*INFORMATION GIVEN*
•••••
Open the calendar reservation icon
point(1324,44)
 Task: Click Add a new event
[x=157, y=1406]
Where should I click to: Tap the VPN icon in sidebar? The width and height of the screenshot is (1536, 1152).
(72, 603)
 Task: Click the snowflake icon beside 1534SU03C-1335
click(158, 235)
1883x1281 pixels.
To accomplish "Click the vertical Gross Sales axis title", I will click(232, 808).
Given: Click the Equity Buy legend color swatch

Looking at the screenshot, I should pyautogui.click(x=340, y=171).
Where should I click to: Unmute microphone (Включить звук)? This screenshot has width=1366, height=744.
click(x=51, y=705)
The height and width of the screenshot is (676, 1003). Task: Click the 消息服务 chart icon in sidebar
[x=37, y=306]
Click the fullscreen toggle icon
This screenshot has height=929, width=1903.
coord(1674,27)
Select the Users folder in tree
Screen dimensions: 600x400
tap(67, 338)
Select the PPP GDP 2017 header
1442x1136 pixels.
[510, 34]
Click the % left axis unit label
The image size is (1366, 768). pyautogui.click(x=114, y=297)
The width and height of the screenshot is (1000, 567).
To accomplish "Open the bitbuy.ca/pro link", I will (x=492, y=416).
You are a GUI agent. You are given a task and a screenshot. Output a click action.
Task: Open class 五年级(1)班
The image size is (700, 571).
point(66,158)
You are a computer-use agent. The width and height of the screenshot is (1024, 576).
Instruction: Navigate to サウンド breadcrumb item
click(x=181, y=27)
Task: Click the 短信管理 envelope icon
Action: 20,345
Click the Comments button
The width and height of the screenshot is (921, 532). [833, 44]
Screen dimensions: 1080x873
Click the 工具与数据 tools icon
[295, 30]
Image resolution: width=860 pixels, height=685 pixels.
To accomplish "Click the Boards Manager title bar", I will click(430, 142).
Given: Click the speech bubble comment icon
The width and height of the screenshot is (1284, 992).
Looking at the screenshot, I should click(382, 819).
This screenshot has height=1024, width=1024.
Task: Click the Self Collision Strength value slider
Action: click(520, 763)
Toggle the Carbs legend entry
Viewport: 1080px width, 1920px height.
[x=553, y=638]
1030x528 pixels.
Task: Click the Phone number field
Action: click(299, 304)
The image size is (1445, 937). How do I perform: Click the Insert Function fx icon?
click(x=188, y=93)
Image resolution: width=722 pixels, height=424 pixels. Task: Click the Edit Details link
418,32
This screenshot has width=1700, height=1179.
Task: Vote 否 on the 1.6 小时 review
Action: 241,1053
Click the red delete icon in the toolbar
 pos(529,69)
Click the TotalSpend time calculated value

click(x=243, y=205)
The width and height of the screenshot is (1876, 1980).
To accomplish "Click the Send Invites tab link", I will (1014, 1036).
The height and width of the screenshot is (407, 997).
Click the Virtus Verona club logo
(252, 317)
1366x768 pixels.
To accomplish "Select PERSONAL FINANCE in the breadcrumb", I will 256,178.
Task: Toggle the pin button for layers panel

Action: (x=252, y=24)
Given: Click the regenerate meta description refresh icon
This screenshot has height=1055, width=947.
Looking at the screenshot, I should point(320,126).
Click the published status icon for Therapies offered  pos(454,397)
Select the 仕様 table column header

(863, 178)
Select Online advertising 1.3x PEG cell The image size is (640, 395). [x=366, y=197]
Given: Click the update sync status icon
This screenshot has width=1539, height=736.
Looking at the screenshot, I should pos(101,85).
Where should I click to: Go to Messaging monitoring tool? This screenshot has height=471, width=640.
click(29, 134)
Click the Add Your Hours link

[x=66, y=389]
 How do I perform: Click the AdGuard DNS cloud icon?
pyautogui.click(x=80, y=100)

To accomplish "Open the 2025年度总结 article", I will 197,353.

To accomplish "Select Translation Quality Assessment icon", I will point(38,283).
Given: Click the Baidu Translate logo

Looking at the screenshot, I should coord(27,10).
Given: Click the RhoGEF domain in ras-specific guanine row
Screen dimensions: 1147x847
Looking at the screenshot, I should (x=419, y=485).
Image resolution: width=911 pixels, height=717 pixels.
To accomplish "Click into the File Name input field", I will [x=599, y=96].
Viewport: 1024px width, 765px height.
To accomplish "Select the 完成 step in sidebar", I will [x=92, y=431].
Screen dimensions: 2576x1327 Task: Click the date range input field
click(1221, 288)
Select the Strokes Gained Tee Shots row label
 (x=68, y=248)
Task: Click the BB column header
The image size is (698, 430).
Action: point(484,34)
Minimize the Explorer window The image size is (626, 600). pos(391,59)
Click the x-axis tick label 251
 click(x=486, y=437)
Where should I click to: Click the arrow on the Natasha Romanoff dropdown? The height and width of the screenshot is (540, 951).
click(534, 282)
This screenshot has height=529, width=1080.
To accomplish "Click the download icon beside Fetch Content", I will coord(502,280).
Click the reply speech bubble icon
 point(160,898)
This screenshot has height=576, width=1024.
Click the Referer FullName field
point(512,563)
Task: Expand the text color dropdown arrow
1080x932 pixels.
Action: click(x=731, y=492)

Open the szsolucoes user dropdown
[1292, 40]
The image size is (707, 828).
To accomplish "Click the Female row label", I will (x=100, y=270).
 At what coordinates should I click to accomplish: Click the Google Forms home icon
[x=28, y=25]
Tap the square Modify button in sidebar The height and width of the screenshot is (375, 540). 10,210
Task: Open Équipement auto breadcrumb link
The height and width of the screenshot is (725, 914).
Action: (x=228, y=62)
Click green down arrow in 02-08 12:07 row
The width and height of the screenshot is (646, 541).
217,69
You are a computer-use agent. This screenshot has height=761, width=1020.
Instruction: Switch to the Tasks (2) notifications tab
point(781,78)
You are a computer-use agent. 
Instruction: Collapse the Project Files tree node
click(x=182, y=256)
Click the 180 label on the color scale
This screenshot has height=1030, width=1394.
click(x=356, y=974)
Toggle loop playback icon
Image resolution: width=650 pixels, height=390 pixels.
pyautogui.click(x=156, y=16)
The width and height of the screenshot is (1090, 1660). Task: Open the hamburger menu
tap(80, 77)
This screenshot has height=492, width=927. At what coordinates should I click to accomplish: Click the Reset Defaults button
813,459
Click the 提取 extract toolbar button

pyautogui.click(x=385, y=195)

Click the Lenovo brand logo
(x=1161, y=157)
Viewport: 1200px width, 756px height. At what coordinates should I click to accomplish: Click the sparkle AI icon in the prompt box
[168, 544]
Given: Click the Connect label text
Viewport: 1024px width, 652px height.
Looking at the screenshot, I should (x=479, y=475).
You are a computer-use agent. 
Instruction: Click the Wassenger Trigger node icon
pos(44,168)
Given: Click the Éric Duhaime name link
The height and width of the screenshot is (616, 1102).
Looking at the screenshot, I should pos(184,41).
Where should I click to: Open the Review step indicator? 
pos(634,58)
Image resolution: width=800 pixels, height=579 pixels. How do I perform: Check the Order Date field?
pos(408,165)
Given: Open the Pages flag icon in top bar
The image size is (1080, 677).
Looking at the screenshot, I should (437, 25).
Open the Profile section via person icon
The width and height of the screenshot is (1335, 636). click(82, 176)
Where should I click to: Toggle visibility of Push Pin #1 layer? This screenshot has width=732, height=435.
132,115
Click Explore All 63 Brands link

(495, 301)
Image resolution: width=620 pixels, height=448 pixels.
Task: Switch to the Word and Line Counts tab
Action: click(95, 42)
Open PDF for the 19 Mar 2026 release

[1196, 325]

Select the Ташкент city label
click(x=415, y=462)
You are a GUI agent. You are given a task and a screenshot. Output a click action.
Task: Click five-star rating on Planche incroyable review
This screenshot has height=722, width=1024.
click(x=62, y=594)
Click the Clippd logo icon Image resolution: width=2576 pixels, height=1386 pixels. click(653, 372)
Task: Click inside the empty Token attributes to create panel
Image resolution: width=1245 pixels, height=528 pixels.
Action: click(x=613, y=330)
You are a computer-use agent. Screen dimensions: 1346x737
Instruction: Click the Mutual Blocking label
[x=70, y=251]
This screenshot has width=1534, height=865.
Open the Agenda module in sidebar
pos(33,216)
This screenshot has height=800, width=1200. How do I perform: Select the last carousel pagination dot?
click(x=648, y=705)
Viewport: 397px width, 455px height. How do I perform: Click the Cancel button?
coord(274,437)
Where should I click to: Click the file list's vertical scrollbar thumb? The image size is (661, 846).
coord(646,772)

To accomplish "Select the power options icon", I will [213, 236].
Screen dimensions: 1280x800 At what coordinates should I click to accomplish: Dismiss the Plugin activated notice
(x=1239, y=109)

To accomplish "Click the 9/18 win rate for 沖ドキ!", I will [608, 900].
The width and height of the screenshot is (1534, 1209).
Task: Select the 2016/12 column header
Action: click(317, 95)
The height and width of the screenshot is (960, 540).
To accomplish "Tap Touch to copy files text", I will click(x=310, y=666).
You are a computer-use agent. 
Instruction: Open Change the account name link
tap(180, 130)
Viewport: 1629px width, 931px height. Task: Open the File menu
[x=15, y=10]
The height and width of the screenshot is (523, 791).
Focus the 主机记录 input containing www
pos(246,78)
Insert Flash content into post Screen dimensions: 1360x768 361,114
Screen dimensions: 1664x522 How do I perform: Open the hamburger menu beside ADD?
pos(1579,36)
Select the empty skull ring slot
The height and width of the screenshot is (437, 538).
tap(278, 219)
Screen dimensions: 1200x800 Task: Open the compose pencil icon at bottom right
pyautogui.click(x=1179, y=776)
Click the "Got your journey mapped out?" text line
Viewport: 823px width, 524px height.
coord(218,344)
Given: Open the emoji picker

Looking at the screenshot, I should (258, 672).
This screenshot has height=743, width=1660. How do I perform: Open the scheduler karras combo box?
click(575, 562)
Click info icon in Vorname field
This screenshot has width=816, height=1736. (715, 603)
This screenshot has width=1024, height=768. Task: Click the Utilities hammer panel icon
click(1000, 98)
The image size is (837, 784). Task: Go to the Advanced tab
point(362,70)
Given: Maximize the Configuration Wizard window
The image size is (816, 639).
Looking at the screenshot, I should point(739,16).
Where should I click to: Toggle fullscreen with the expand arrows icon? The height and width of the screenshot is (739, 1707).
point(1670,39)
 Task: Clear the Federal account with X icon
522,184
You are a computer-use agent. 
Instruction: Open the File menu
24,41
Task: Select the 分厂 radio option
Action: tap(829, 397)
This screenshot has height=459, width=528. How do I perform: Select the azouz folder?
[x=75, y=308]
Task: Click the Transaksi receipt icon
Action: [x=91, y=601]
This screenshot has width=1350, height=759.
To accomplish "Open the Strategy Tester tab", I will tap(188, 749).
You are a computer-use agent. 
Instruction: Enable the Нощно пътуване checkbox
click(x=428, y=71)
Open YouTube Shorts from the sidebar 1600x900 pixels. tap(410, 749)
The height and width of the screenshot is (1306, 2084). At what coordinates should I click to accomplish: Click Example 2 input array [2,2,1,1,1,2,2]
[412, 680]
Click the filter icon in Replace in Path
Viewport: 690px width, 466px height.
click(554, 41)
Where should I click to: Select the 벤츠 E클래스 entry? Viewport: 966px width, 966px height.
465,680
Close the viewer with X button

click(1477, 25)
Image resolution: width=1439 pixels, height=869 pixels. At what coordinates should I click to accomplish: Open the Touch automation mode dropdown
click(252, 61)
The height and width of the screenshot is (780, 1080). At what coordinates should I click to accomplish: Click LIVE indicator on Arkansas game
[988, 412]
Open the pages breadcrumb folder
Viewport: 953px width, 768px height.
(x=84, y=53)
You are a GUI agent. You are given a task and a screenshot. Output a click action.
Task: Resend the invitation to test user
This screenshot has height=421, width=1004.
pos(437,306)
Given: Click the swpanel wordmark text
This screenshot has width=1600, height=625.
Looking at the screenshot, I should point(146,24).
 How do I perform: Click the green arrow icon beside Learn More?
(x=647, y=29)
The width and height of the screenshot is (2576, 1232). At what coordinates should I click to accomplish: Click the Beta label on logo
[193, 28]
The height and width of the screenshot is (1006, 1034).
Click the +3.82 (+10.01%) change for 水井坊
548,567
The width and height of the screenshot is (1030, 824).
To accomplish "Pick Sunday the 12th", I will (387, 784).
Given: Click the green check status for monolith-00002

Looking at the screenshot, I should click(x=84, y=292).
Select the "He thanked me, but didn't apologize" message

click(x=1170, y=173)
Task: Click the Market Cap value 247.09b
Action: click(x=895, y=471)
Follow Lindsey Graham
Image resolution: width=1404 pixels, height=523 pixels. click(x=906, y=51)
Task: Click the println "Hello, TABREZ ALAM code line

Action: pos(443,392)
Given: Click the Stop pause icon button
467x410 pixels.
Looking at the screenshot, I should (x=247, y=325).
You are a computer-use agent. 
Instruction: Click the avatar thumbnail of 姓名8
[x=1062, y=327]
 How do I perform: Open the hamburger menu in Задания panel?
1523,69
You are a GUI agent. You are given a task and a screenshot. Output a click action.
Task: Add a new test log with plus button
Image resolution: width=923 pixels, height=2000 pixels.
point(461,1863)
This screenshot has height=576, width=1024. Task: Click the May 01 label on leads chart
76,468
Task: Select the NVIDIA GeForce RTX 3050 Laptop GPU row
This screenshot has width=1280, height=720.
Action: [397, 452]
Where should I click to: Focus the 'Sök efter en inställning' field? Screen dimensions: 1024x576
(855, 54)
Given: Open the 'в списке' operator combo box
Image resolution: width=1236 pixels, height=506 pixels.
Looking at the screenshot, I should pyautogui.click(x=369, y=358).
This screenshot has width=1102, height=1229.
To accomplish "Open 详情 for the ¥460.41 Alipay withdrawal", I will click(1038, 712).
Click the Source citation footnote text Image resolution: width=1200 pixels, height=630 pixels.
•••••
*EXERCISE GOAL*
Nothing but the lines from the beginning of the records through the line with "1883x1281 pixels." should appear, each printed exactly.

*ANSWER FOR THE TASK*
Open the calendar reservation icon
point(1324,44)
 Task: Click Add a new event
[x=157, y=1406]
Where should I click to: Tap the VPN icon in sidebar? The width and height of the screenshot is (1536, 1152).
(72, 603)
 Task: Click the snowflake icon beside 1534SU03C-1335
click(158, 235)
1883x1281 pixels.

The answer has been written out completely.